In full recognition of the complex issues involved, the Centre approaches global governance from a multilevel and multi-actor perspective. The Centre considers non-European perspectives to global governance of great importance. It also hosts the InBev-Baillet Latour EU-China Chair, which engages in interdisciplinary research and education on EU-China relations in close synergy with the InBev-Baillet Latour EU-China Chair at the Université catholique de Louvain, and the Leuven India Focus, which aims at developing knowledge and expertise on India and South Asia by organizing conferences, lectures and seminars and interdisciplinary research. The Centre regularly organizes transatlantic conferences and events focusing on Latin America and Asia, and takes a keen interest in the Global South.

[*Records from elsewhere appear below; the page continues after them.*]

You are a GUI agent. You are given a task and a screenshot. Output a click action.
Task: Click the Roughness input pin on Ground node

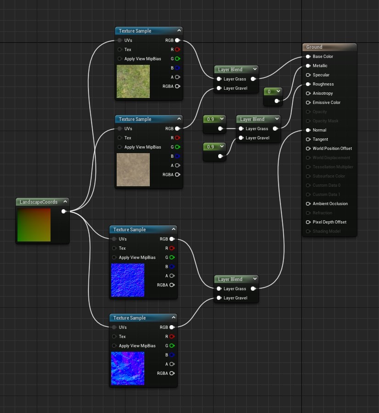coord(307,84)
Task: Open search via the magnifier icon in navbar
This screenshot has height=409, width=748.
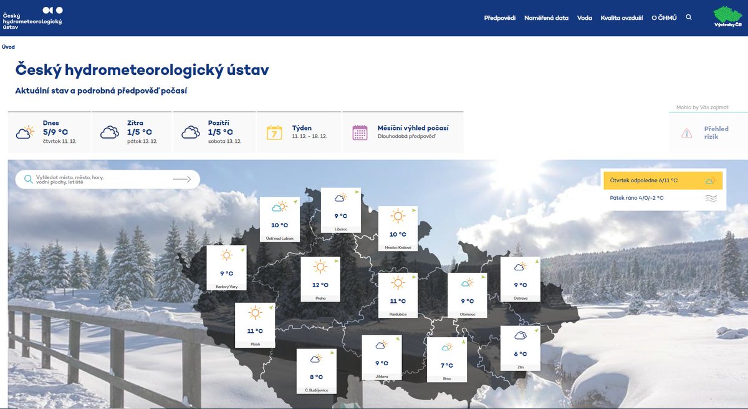Action: [x=688, y=17]
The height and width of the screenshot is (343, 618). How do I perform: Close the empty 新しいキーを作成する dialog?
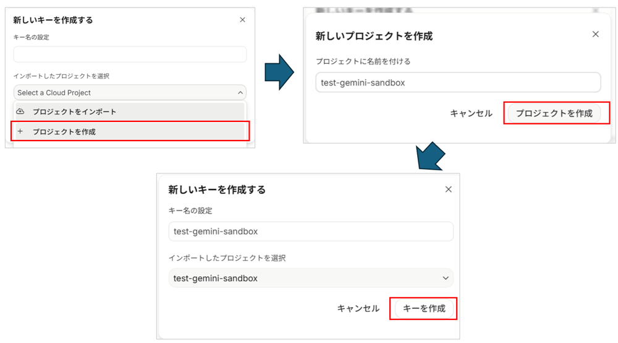pos(242,20)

In addition to its fundamental research, the Centre carries out independent applied research and advises policy-makers on multilateral governance and global public policy issues. It works with academic and policy partners from all over the world, including the European Parliament, European Commission, European External Action Service, Committee of the Regions, International Labour Organization (ILO), Organisation for Economic Co-operation and Development (OECD), United Nations Industrial Development Organization (UNIDO), United Nations Conference on Trade and Development (UNCTAD), World Bank and World Trade Organization (WTO). The Centre publishes the Leuven Global Governance Series with Edward Elgar Publishers, makes it research available through academic journal articles, working papers, policy briefs and global governance opinions on its web site and regularly publishes a newsletter.

Since March 2011, the Centre is located in the historical house de Dorlodot near the Centre of Leuven. The house is named after Henry de Dorlodot, a Belgian theologian and paleontologist (1855–1929).

== Events ==

The Leuven Centre for Global Governance Studies organizes many public events, such as conferences, workshops, lectures and seminars. A complete overview of all upcoming and past events can be found online.